MCCC DIY beri pembekalan Driver AmbulanMu DIY

Yogyakarta (17-18/04/2020) Majelis Pelayanan Sosial dan Majelis Pembina Kesehatan Umum yang tergabung dalam Muhammadiyah Covid-19 Comand Center (MCCC) Daerah Istimewa Yogyakarta menyelenggarakan acara sosialisasi kepada driver Ambulan Muhamamdiyah se DIY dan MCCC masing-masing titik Layanan AmbulanMu. Peserta sosialisasi diikuti 40 driver Ambulan Muhammadiyah yang berasal dari seluruh kabupaten kota se DIY. Acara diselenggarakan dalam tiga gelombang untuk menghindari kerumunan berlebih serta menjalankan physical distancing.

           Gambar 1: Penjelasan dekontaminasi armada AmbulanMu

Acara berlangsung di Aula Gedung Dakwah Pimpinan Wilayah Muhammadiyah DIY dengan mekanisme penyelenggaraan kegiatan sesuai dengan standar ketentuan dalam masa wabah covid-19. Sebelum dimulainya kegiatan sosialisasi, terdapat arahan dari penyelenggara kepada peserta seperti cuci tangan, pembatasan interaksi peserta, penggunaan masker serta penyediaan hand sanitizer.

Sosialisasi diisi oleh tim kesehatan PKU Muhammadiyah Bantul.
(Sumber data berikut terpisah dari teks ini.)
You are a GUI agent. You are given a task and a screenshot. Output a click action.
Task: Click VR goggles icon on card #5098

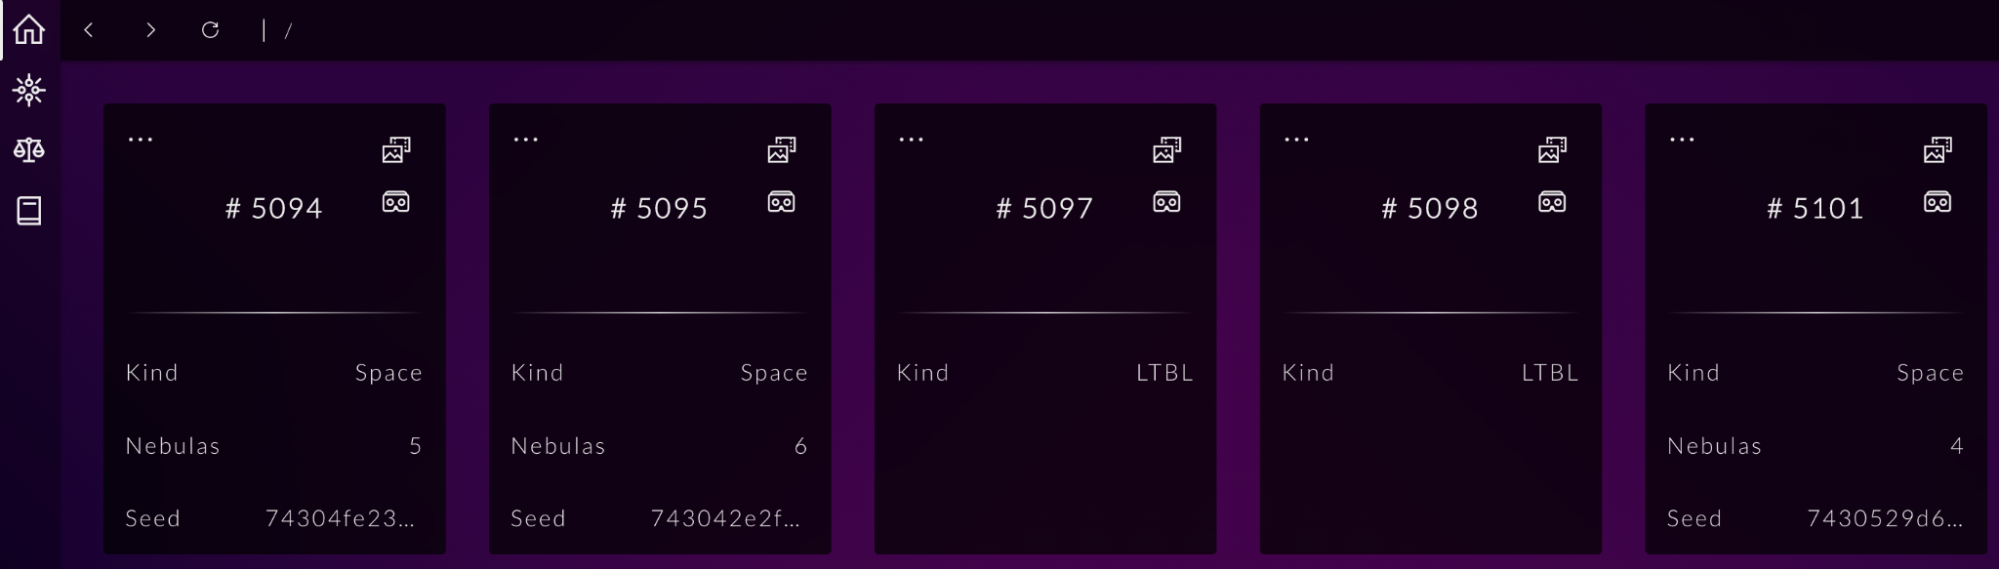(x=1552, y=202)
Hal ini dilakukan sebagai upaya edukasi terhadap para driver Ambulan Muhammadiyah DIY dalam melakukan pelayanan sosial ditengah situasi wabah pandemi covid-19. Adapun sosialisasi yang diberikan meliputi standar keamanan diri pada driver dan sterilisasi armada AmbulanMu (dekontaminasi) yang diberikan dengan praktek langsung.  Pasca pelatihan, masing-masing titik AmbulanMu DIY  mendapatkan paket APD berupa masker, hand sanitizer, goggle, dan sarung tangan latek dengan harapan dapat membantu driver dalam melakukan upaya keselamatan diri ketika melakukan pelayanan.

Ridwan Furqoni, M.P.I selaku ketua Majelis Pelayanan Sosial Pimpinan Wilayah Muhammadiyah D.I. Yogyakarta menyampaikan kegiatan yang berlangsung selama 2 hari dengan 3 gelombang terhitung sejak 17-18 April 2020 sebagai langkah dari majelis yang diberi tanggung jawab untuk mengelola dakwah layanan sosial “ MPS PWM DIY berupaya meningkatkan kualitas layanan sosial melalui mobil ambulan, hal ini bersama dengan pembekalan kepada driver ambulan Muhammadiyah untuk pelayanan masyarakat di tengah suasana Covid-19. Pelayanan antar jemput pasien masih berjalan dengan beberapa penyesuaian serta protokol pelaksanaan layanan dalam masa wabah covid-19”, pungkasnya.

           Gambar 2: Penjelasan pemakaian APD standar penanganan pasien covid-19

Di lain sisi Zainal Arifin selaku ketua divisi pelayanan AmbulanMu MPS PWM DIY menyampaikan dalam pembukaan gelombang II, “Saat ini Ambulan Muhammadiyah belum melayani pasien yang mengarah pada covid-19. Sesuai dengan arahan dari BNPB DIY dimana pasien yang mengarah pada gejala covid-19 untuk penangannya akan dilakukan oleh pihak yang berwajib, dalam hal ini Rumah Sakit rujukan covid-19 dan BNPB DIY. Namun tidak menutup kemungkinan jika suatu saat AmbulanMu diminta melakukan respon pasien Covid-19, pemahaman minimal terkait keamanan driver dan keamanan layanan sudah didapatkan”, tuturnya.